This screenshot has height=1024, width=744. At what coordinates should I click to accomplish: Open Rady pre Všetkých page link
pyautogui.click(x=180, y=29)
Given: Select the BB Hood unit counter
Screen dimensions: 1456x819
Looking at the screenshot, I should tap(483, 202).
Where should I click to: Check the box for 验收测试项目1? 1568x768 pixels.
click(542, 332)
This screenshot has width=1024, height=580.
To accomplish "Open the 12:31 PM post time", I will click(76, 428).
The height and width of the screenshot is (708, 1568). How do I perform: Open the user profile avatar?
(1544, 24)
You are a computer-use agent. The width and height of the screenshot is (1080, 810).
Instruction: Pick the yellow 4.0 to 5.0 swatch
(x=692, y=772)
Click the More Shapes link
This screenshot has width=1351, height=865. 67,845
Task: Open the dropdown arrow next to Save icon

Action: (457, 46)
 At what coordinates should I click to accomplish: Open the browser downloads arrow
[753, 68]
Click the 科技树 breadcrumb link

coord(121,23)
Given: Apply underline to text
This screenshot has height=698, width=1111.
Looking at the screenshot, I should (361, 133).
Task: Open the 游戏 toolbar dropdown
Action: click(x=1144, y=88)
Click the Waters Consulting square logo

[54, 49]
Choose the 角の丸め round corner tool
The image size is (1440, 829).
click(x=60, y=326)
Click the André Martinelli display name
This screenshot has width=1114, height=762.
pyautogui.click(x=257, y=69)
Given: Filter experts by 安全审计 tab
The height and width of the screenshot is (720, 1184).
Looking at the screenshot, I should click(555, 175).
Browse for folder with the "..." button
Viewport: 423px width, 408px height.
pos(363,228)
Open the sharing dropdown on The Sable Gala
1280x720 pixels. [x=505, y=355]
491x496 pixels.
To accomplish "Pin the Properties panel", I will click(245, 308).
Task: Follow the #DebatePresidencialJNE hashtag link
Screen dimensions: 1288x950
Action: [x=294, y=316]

**WORK TO COMPLETE:** Copy out the data shown above in full. Match it exactly.

**OUTPUT BELOW:**
This screenshot has height=1024, width=744. At what coordinates should I click to accomplish: Open Rady pre Všetkých page link
pyautogui.click(x=180, y=29)
Given: Select the BB Hood unit counter
Screen dimensions: 1456x819
Looking at the screenshot, I should tap(483, 202).
Where should I click to: Check the box for 验收测试项目1? 1568x768 pixels.
click(542, 332)
This screenshot has width=1024, height=580.
To accomplish "Open the 12:31 PM post time", I will click(76, 428).
The height and width of the screenshot is (708, 1568). How do I perform: Open the user profile avatar?
(1544, 24)
You are a computer-use agent. The width and height of the screenshot is (1080, 810).
Instruction: Pick the yellow 4.0 to 5.0 swatch
(x=692, y=772)
Click the More Shapes link
This screenshot has width=1351, height=865. 67,845
Task: Open the dropdown arrow next to Save icon

Action: (457, 46)
 At what coordinates should I click to accomplish: Open the browser downloads arrow
[753, 68]
Click the 科技树 breadcrumb link

coord(121,23)
Given: Apply underline to text
This screenshot has height=698, width=1111.
Looking at the screenshot, I should (361, 133).
Task: Open the 游戏 toolbar dropdown
Action: click(x=1144, y=88)
Click the Waters Consulting square logo

[54, 49]
Choose the 角の丸め round corner tool
The image size is (1440, 829).
click(x=60, y=326)
Click the André Martinelli display name
This screenshot has width=1114, height=762.
pyautogui.click(x=257, y=69)
Given: Filter experts by 安全审计 tab
The height and width of the screenshot is (720, 1184).
Looking at the screenshot, I should click(555, 175).
Browse for folder with the "..." button
Viewport: 423px width, 408px height.
pos(363,228)
Open the sharing dropdown on The Sable Gala
1280x720 pixels. [x=505, y=355]
491x496 pixels.
To accomplish "Pin the Properties panel", I will click(245, 308).
Task: Follow the #DebatePresidencialJNE hashtag link
Screen dimensions: 1288x950
Action: [x=294, y=316]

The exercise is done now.